I was appalled by Peter Ndoro and Vabakshnee Chetty making Ramphele recite her name like a little child on the SABC nightly news (if what they do can be called news). She should have told them to go jump in the lake. They would never have done that to, say, French president, Francois Hollande.

It is telling that black South Africans are still calling each other sellouts 20 years after our freedom. It just shows how powerless we really are, which raises the question of who has really sold out over the past 20 years of an ANC government.

Ramphele’s entry into the fray at the head of the DA could present voters with a choice between two paths. One path is the current one towards Sodom and Gomorrah under Jacob Zuma’s leadership – more Nkandlas, Guptagates and God-knows-what-next.
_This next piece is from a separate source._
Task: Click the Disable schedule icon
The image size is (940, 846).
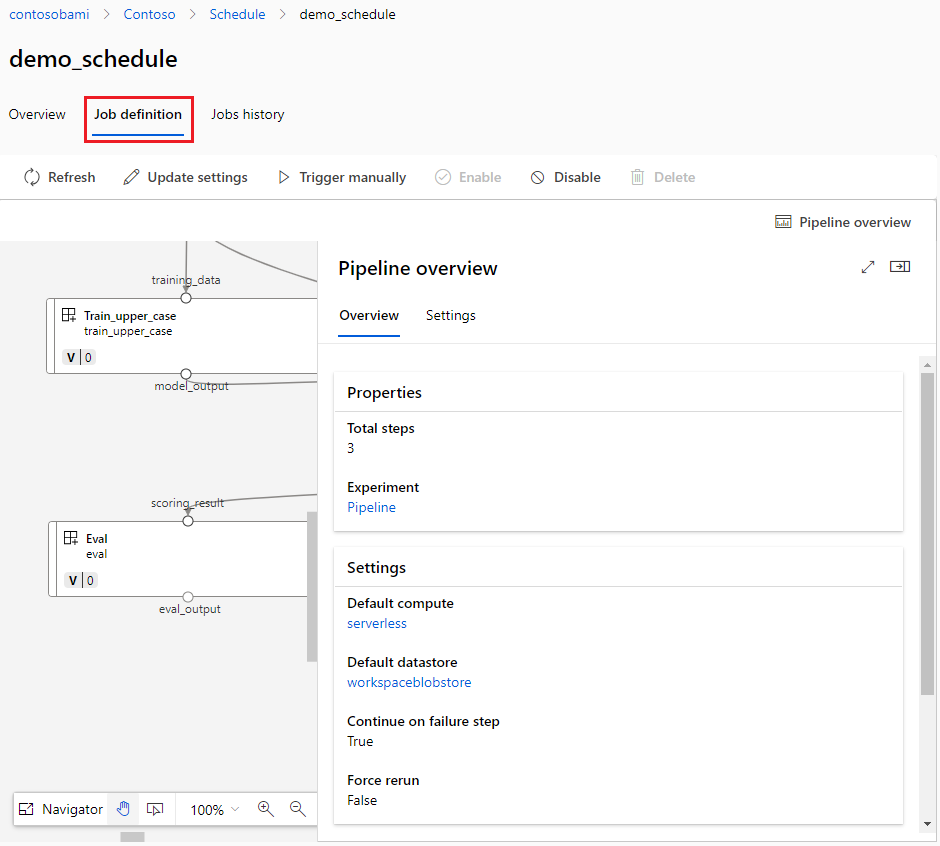Action: coord(538,177)
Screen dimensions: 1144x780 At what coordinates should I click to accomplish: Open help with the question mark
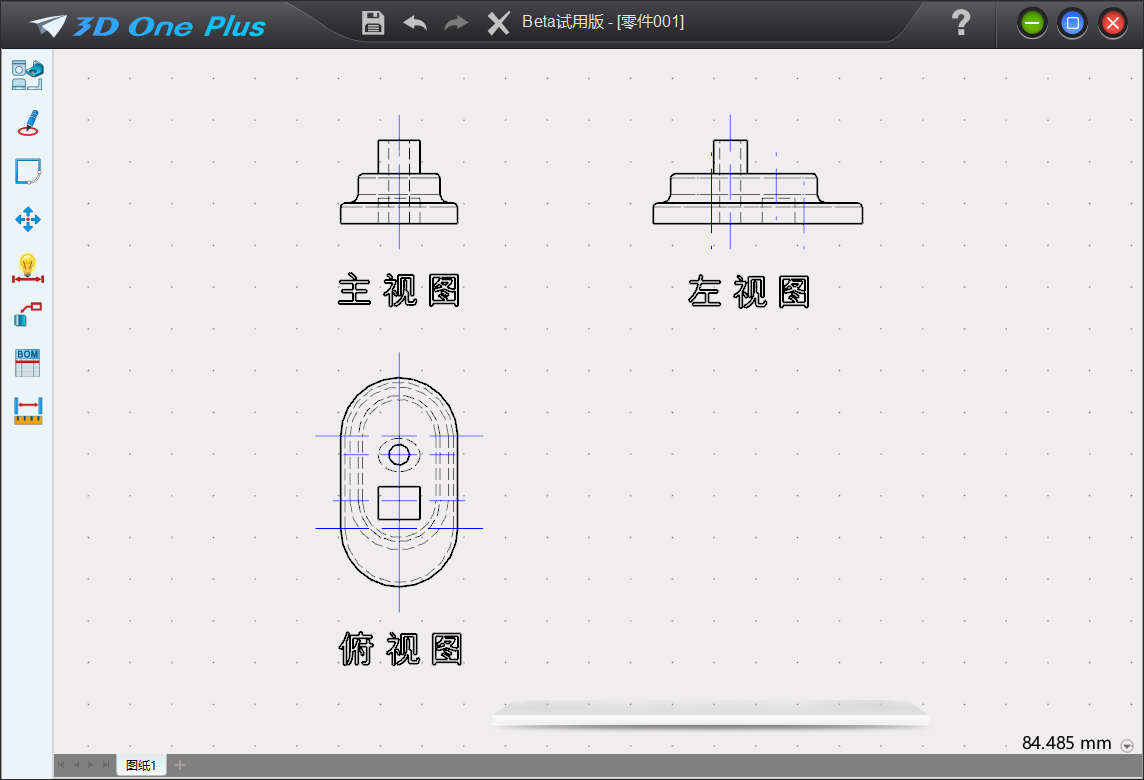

The more Zuma holds on to power, the more white people laugh at us. I see the glee in their faces every day with every scandal, as if to say: “You see, we told you so. You guys could not even run a spaza shop, let alone a country.” Black people just laugh with every presidential outburst, more in embarrassment than anything else.

The other path leads to a reconsolidated DA, whose conservative forces could undermine Ramphele herself to maintain white privilege.

But something tells me that changing a white-dominated political party could be much easier than changing many of the white-dominated institutions we inhabit.

Political parties are public bodies whose membership requires no skills or education. Ramphele’s supporters could simply walk off the streets to join the DA in huge numbers and strengthen her hand within the party.

That is why the conservatives within the DA are also opposed to her appointment. There goes the family silver, I can hear them say.

Interestingly, Ramphele will be caught between those who want all of the family silver and those want to keep all of the family silver – a classic leadership challenge that the ANC has shied away from for the past 20 years.

If I were advising her – which I am not – I would suggest staying away from election manifestos, which are too often manufactured lies that are quickly forgotten after election day.

Just commit to government efficiency, social justice and equal opportunity. Government efficiency means talent before party membership. Social justice means egalitarian ownership of the country’s assets, which has not even been attempted all of these 20 years by those who call Ramphele a sellout.

Finally, let me say that the best development for our democracy could be the new workers’ party being mooted by the National Union of Metalworkers of SA.

Right now, 2014 looks set to become South Africa’s first presidential elections where voters look at the pictures of Jacob Zuma and Mamphela Ramphele on the ballot, and decide simply on the basis of each candidate’s integrity.

Your guess is as good as mine, dear reader.